Même réaction du Bureau conjoint des Nations Unies aux droits de l’homme en RDC. Selon son directeur, il est difficile de comprendre que la justice a été rendue vu que deux personnes seulement ont été reconnues coupable de crime de viol, alors qu’il y a eu plusieurs dizaines de victimes.
Au vu du verdict rendu et des différentes réactions, on peut se dire que la justice congolaise est une justice au service des forts. Aucun officier supérieur condamné dans cette affaire alors qu’il existe des preuves et témoignages qui pointent du doigt certains officiers accusés de viol sur des femmes à Minova. Jusqu’à quand l’impunité va continuer dans en RDC alors que chaque jour on essaye de faire croire aux congolais qu’il y a beaucoup d’avancées significative dans la réforme de la Justice en RDC. Toutes ces femmes violées, obtiendront-elles un jour réparation ?

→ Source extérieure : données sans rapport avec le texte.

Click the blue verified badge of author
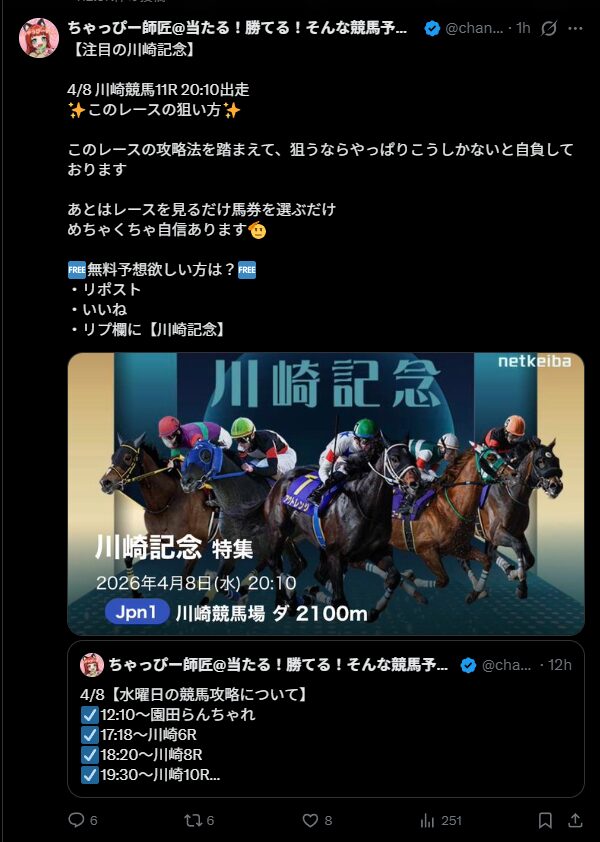(432, 28)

Il est regrettable de constater que la dignité humaine est banalisée dans un pays qui prétend défendre les droits humains. L’image négative de la justice congolaise auprès de l’opinion nationale et internationale incarne l’Etat congolais défaillant qui passe à côté de sa fonction républicaine de régulation sociétale. La justice du Congo incarne également le « mal congolais » tant décrié par tous mais jamais éradiqué. Une justice qui, au lieu de devenir le gardien du système constitutionnel ou l’institution-pierre angulaire du régime démocratique, s’est transformée n une machine de répression politique des opposants et de protection des criminels de pire espèce de la nation. Une justice politique malade, indigne d’un Etat de droit, au service de l’impunité et des antivaleurs, et assujettie à l’exécutif. Comme dirait Robert Badinter : « La justice est tout sauf une vertu« .
C’est sur ce coup de gueule que DESC termine cette nouvelle initiative de revue de la presse synthétisée et commentée.